▸ TASK BRIEF
From first line to last, give the records again word for word and omit the pictures.

[[ RECORD SET open ]]

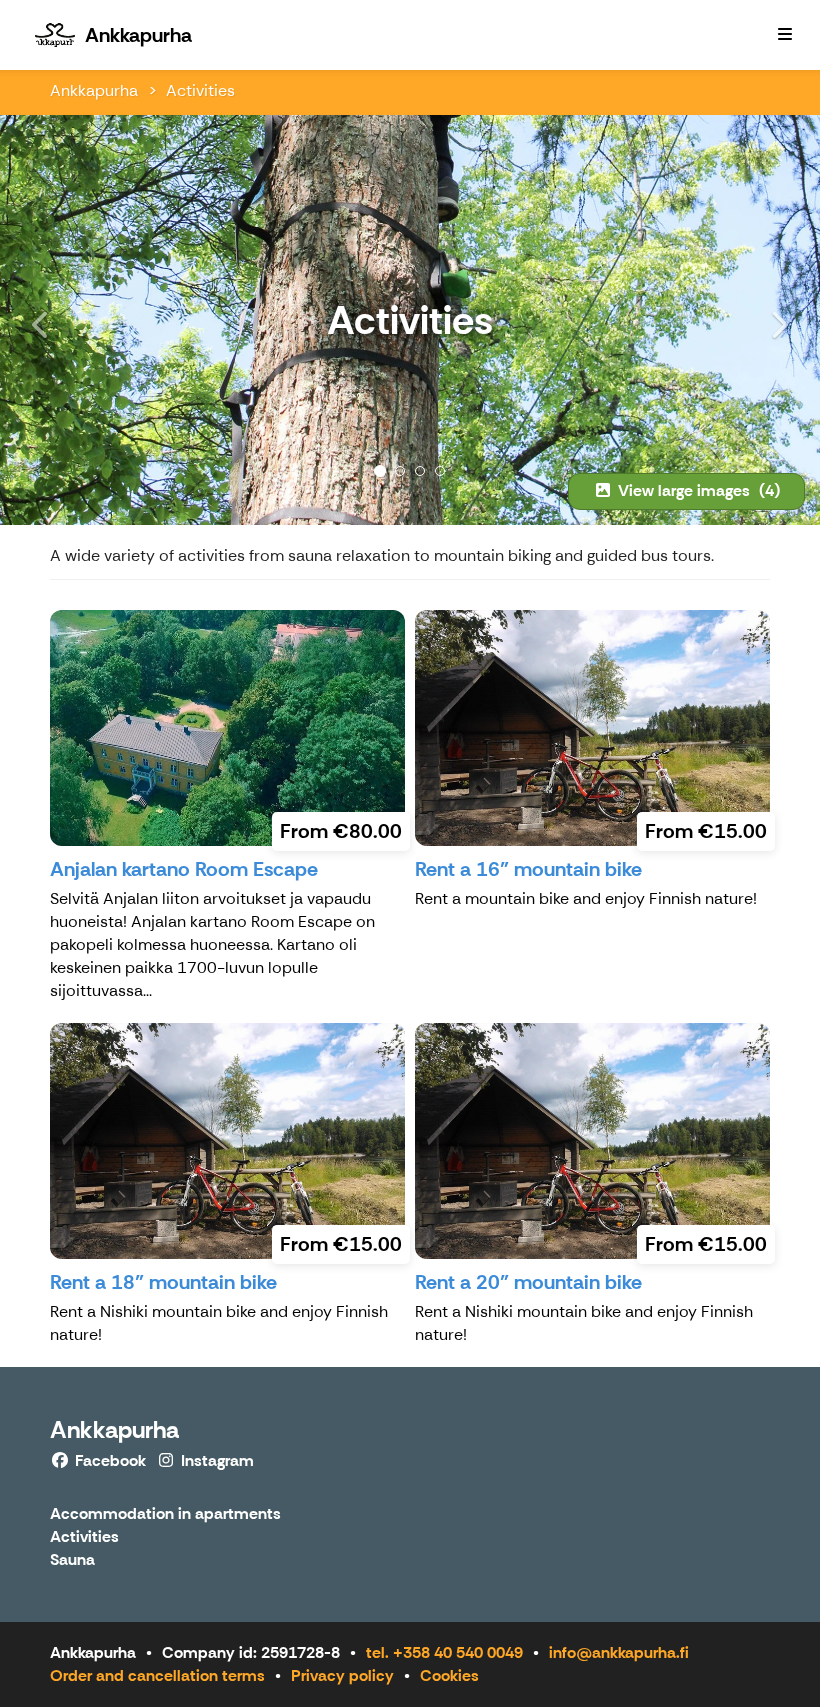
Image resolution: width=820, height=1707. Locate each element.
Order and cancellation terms (157, 1675)
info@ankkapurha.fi (619, 1652)
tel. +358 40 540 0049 (444, 1652)
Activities (200, 90)
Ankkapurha (94, 90)
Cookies (449, 1675)
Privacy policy (342, 1675)
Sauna (72, 1560)
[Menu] (785, 35)
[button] (61, 320)
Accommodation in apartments (165, 1514)
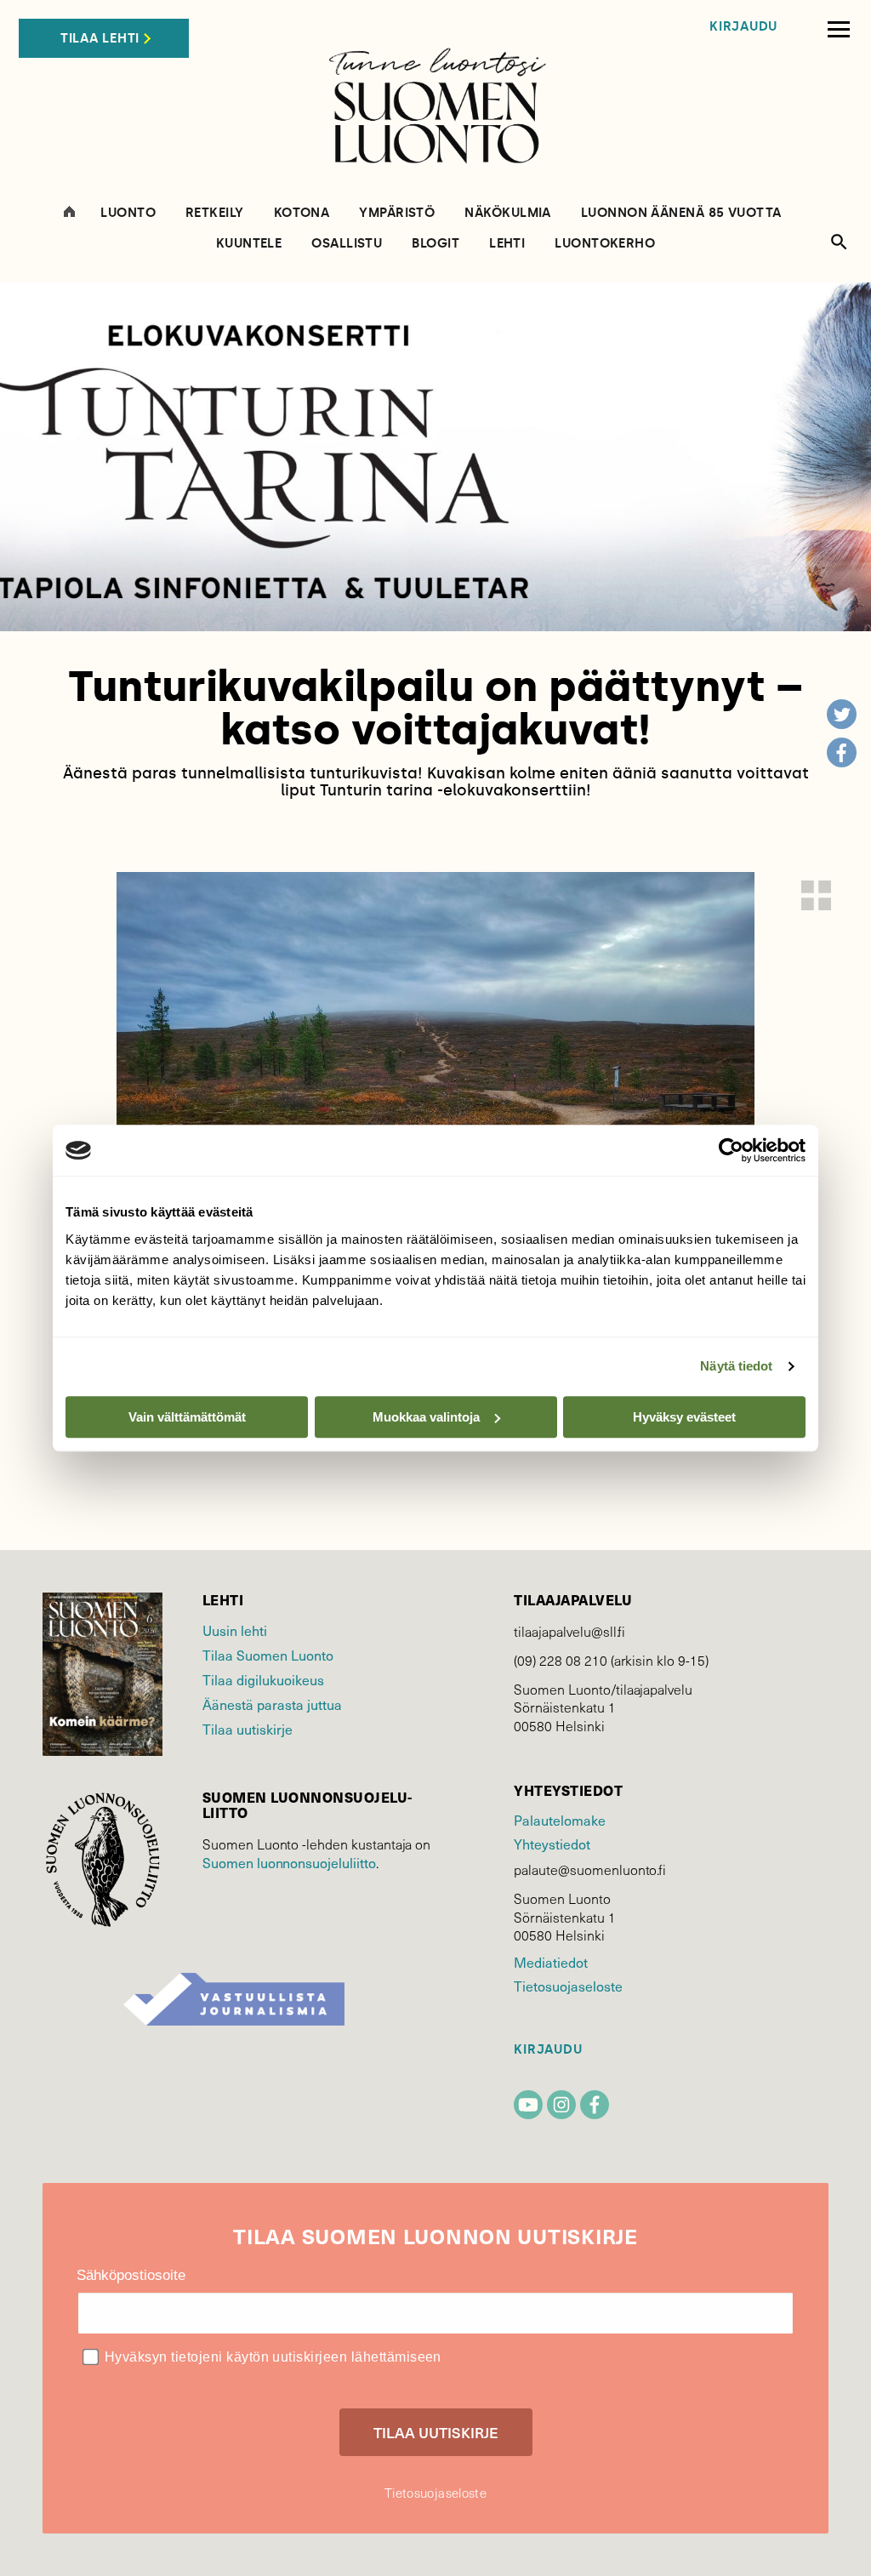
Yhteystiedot (551, 1843)
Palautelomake (559, 1819)
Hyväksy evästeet (684, 1417)
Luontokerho (605, 243)
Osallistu (346, 243)
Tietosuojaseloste (568, 1985)
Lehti (507, 243)
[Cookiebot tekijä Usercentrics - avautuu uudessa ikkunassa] (731, 1150)
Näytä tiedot (736, 1366)
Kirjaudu (743, 27)
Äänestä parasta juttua (272, 1704)
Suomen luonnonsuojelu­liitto (289, 1862)
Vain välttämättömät (187, 1417)
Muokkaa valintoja (426, 1417)
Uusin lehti (234, 1630)
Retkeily (214, 213)
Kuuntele (249, 243)
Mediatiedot (550, 1962)
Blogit (435, 243)
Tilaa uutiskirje (247, 1728)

[[ RECORD SET closed ]]

▸ ANSWER AREA
Image resolution: width=820, height=1707. Locate each element.
Order and cancellation terms (157, 1675)
info@ankkapurha.fi (619, 1652)
tel. +358 40 540 0049 (444, 1652)
Activities (200, 90)
Ankkapurha (94, 90)
Cookies (449, 1675)
Privacy policy (342, 1675)
Sauna (72, 1560)
[Menu] (785, 35)
[button] (61, 320)
Accommodation in apartments (165, 1514)
Yhteystiedot (551, 1843)
Palautelomake (559, 1819)
Hyväksy evästeet (684, 1417)
Luontokerho (605, 243)
Osallistu (346, 243)
Tietosuojaseloste (568, 1985)
Lehti (507, 243)
[Cookiebot tekijä Usercentrics - avautuu uudessa ikkunassa] (731, 1150)
Näytä tiedot (736, 1366)
Kirjaudu (743, 27)
Äänestä parasta juttua (272, 1704)
Suomen luonnonsuojelu­liitto (289, 1862)
Vain välttämättömät (187, 1417)
Muokkaa valintoja (426, 1417)
Uusin lehti (234, 1630)
Retkeily (214, 213)
Kuuntele (249, 243)
Mediatiedot (550, 1962)
Blogit (435, 243)
Tilaa uutiskirje (247, 1728)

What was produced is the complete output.